Directions
Please print every one of the rows below word for word, omitting the pictures.

◇ ◇ ◇ ◇ ◇ ◇ ◇

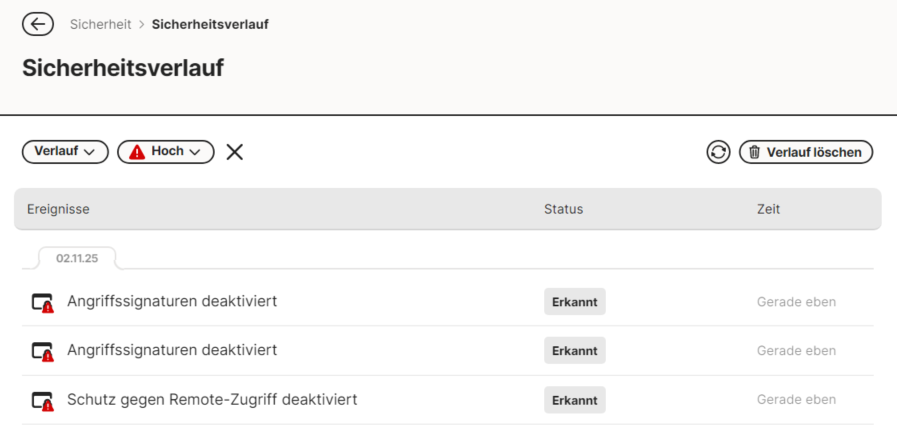Click the Zeit column header
Screen dimensions: 897x425
[768, 209]
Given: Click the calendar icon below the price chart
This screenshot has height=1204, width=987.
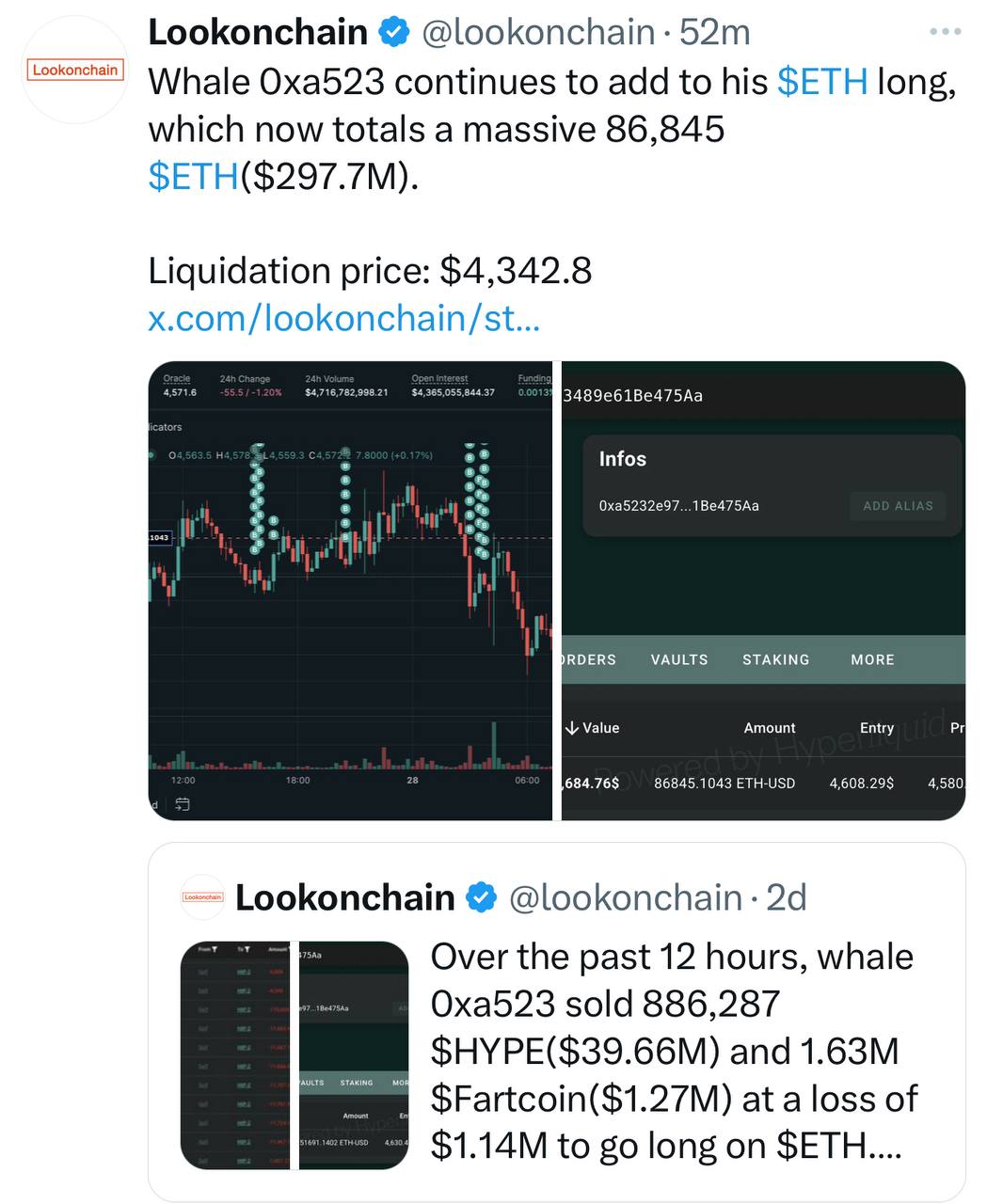Looking at the screenshot, I should (x=183, y=804).
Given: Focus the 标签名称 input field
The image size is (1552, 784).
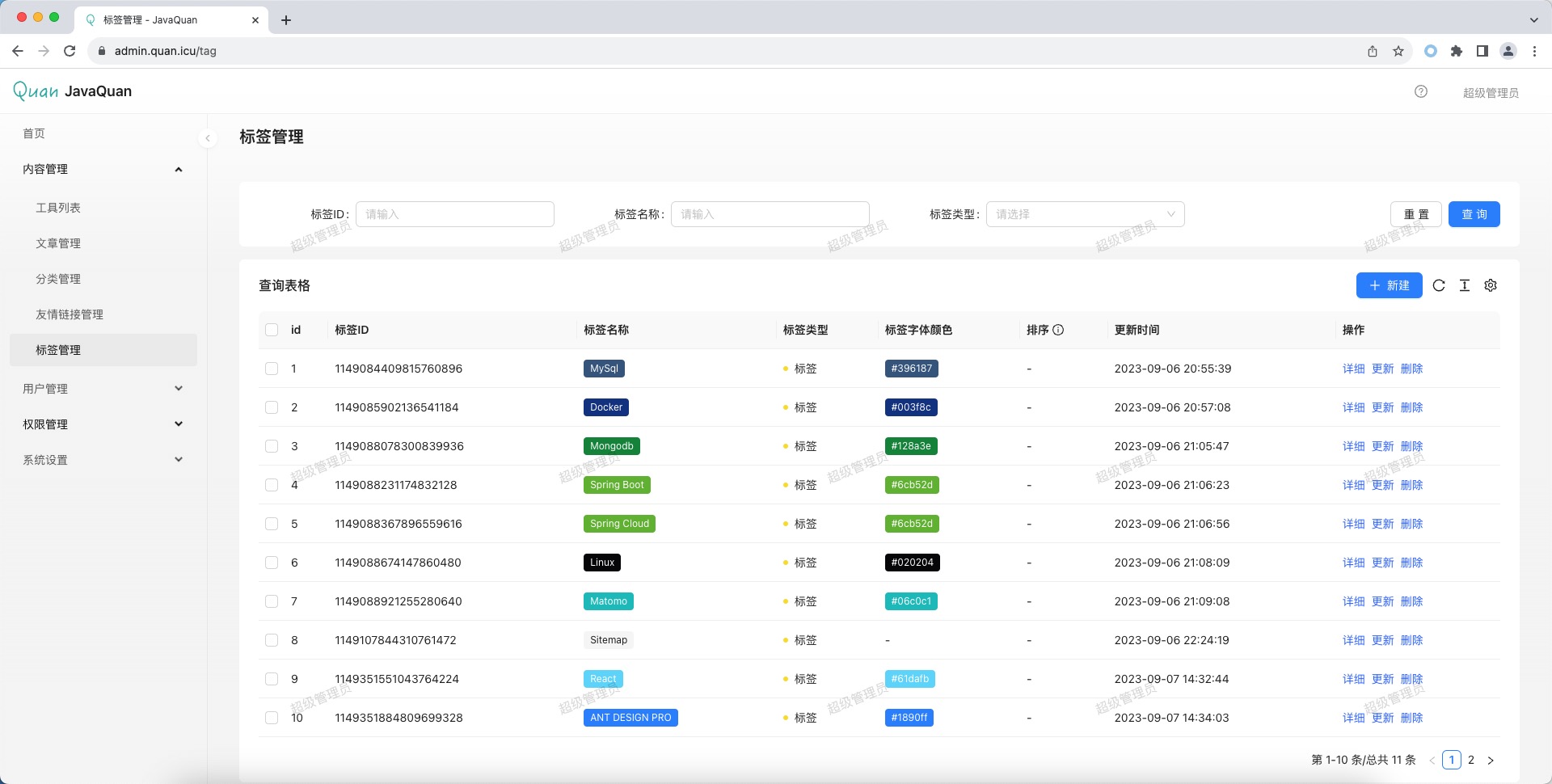Looking at the screenshot, I should 770,214.
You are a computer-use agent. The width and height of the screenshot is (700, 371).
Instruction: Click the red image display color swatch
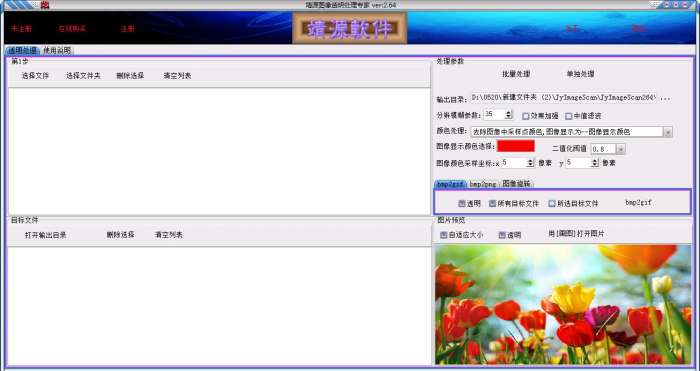516,146
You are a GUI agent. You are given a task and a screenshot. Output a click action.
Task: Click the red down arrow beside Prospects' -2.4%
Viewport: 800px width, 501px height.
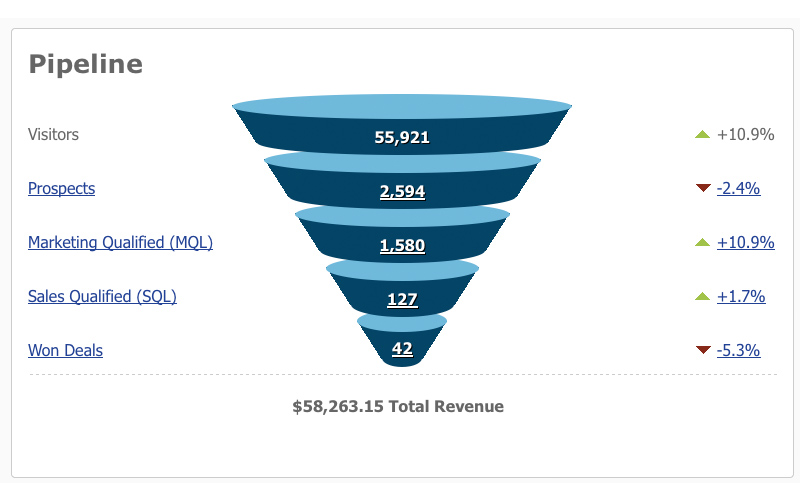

◇ ◇ ◇ ◇ ◇ ◇ ◇

Solution below
Click the Zeit column header
Screen dimensions: 897x425
[768, 209]
Given: Click the calendar icon below the price chart
This screenshot has height=1204, width=987.
Looking at the screenshot, I should (x=183, y=804).
Given: Focus the 标签名称 input field
The image size is (1552, 784).
Looking at the screenshot, I should 770,214.
You are a computer-use agent. The width and height of the screenshot is (700, 371).
Instruction: Click the red image display color swatch
516,146
You are a GUI agent. You are given a task and a screenshot. Output a click action.
Task: Click the red down arrow beside Prospects' -2.4%
Viewport: 800px width, 501px height.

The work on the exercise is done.